For every key inside data and target, the value can either be a string or a list of ChatMessage objects (see Handle Types). Non-string values cannot be indexed, but are stringified otherwise.

Examples

This is an example of a valid datapoint.

{
    "data": {
        "color": "red",
        "size": "large",
        "messages": [
            {
                "role": "user",
                "content": "Hello, can you help me choose a T-shirt?"
            },
            {
                "role": "assistant",
                "content": "I'm afraid, we don't sell T-shirts"
            }
        ]
    },
    "target": {
        "expected_output": "Of course! What size and color are you looking for?"
    }
}

Let’s consider a similar datapoint but "color" is now an array.
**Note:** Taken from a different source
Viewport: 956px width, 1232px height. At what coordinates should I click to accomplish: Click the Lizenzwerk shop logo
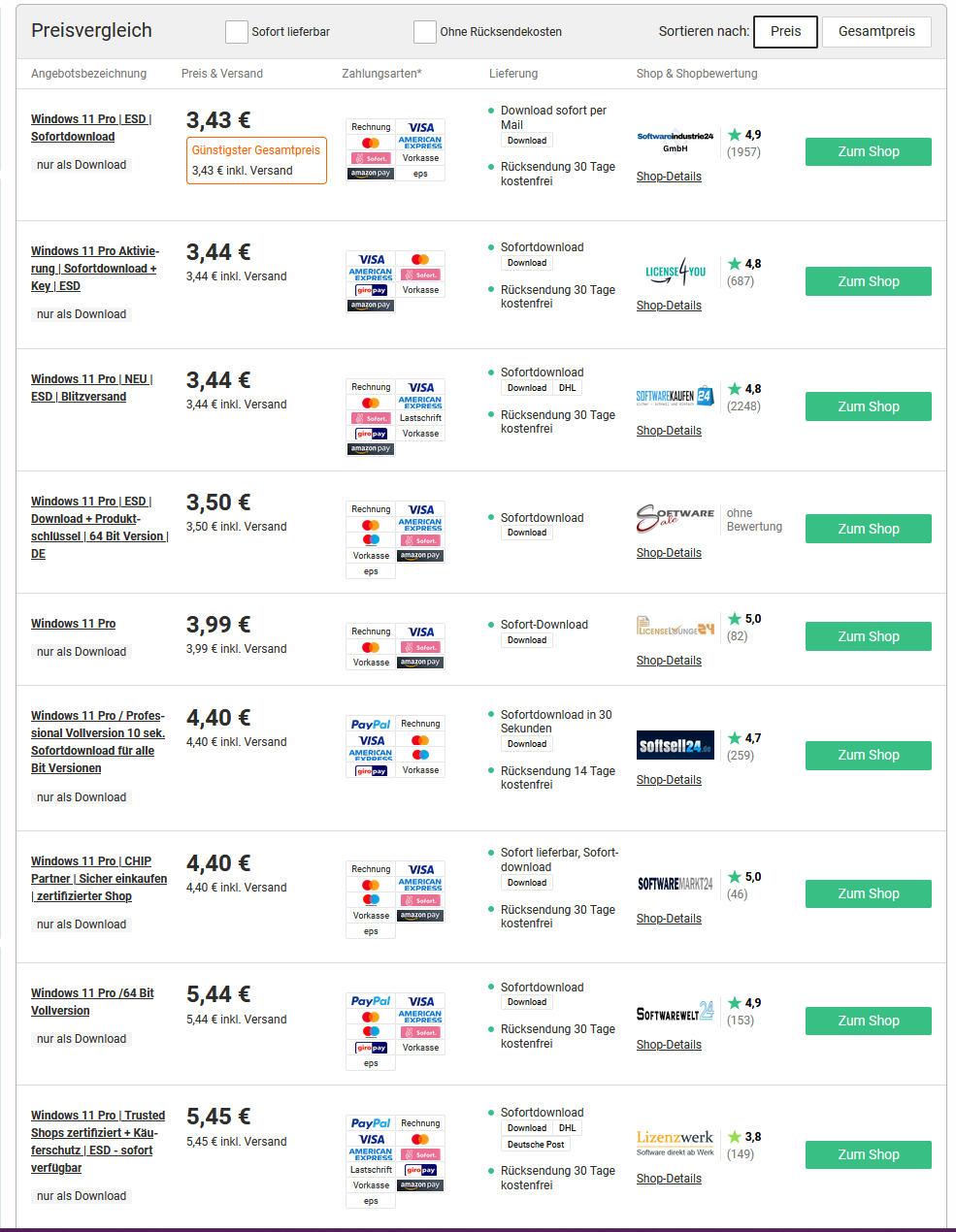[676, 1142]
Also "expected_output" is null.

{
    "data": {
        "color": ["red", "magenta"],
        "size": "large",
        "messages": [
            {
                "role": "user",
                "content": "Hello, can you help me choose a T-shirt?"
            },
            {
                "role": "assistant",
                "content": "I'm afraid, we don't sell T-shirts"
            }
        ]
    },
    "target": {
        "expected_output": null
    }
}

If used for evaluations, "color" value will be converted to "[\"red\", \"magenta\"]", and "expected_output" will be converted to the string: `“null”.

Indexing

In order to be able to retrieve semantically relevant data points, we must index the dataset on a certain key.

See semantic search node for the internals of how we do embeddings and vector search.

This is done by simply specifying the key in the dataset page.

Indexing considerations

  • Only values inside "data" of the dataset can be indexed.
  • Datapoints that do not contain the specified key are skipped.
  • If the value corresponding to this key is not a string or a list of chat messages, the datapoint is skipped.
  • Newly added datapoints are indexed automatically according to the above rules.
  • When updating the index column name, the entire dataset is re-indexed.

For the example above, if the dataset is indexed on "color", then only the first datapoint will be indexed, but not the second one, because it has an array of strings.

Datasets can be used as a Semantic Search node’s datasource.

In this case, dataset MUST be indexed

Use case: Evaluations

Datasets can be used for evaluations to specify inputs and expected outputs.

You will need to make sure the dataset keys match the input and output node names of the pipelines. See more in the Evaluations page.